◆ **INPUT DATA**
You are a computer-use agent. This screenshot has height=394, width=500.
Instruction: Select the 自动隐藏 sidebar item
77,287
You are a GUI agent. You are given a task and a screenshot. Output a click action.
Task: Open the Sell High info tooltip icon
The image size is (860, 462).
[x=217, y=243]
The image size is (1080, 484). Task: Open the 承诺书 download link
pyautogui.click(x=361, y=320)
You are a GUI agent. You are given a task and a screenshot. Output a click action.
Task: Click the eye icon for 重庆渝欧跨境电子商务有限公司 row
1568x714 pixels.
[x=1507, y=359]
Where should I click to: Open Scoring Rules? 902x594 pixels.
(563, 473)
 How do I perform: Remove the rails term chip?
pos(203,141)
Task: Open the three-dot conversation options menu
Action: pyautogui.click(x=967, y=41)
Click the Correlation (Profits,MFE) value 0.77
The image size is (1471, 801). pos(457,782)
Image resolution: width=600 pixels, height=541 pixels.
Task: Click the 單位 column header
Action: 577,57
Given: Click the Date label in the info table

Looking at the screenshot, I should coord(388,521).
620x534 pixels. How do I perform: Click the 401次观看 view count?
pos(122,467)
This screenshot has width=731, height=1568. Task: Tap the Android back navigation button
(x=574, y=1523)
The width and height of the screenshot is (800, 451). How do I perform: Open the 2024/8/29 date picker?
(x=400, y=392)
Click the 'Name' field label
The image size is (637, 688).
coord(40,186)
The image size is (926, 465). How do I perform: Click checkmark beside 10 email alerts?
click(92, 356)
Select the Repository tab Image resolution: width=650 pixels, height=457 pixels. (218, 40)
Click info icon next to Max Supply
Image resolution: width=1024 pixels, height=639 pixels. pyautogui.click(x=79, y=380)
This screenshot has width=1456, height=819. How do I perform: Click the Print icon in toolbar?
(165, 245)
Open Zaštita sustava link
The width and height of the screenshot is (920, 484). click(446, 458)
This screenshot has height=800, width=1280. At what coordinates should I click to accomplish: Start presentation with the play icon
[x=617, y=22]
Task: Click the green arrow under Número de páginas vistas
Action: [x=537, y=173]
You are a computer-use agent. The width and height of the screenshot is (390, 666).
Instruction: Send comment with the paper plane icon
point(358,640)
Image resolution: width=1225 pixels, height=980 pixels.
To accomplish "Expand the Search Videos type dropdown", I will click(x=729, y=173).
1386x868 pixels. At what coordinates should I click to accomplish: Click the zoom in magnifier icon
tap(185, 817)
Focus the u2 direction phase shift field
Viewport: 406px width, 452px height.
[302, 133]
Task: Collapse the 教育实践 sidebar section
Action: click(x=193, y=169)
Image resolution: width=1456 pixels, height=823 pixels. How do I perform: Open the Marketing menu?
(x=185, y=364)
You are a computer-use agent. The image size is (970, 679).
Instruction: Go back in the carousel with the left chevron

◆ **TASK OBJECTIVE**
Exact copies are needed of the line with "1386x868 pixels. At" and each line after it through the end of the material above.

◆ **EXERCISE RESPONSE**
1386x868 pixels. At what coordinates should I click to accomplish: Click the zoom in magnifier icon
tap(185, 817)
Focus the u2 direction phase shift field
Viewport: 406px width, 452px height.
[302, 133]
Task: Collapse the 教育实践 sidebar section
Action: click(x=193, y=169)
Image resolution: width=1456 pixels, height=823 pixels. How do I perform: Open the Marketing menu?
(x=185, y=364)
You are a computer-use agent. The image size is (970, 679).
Instruction: Go back in the carousel with the left chevron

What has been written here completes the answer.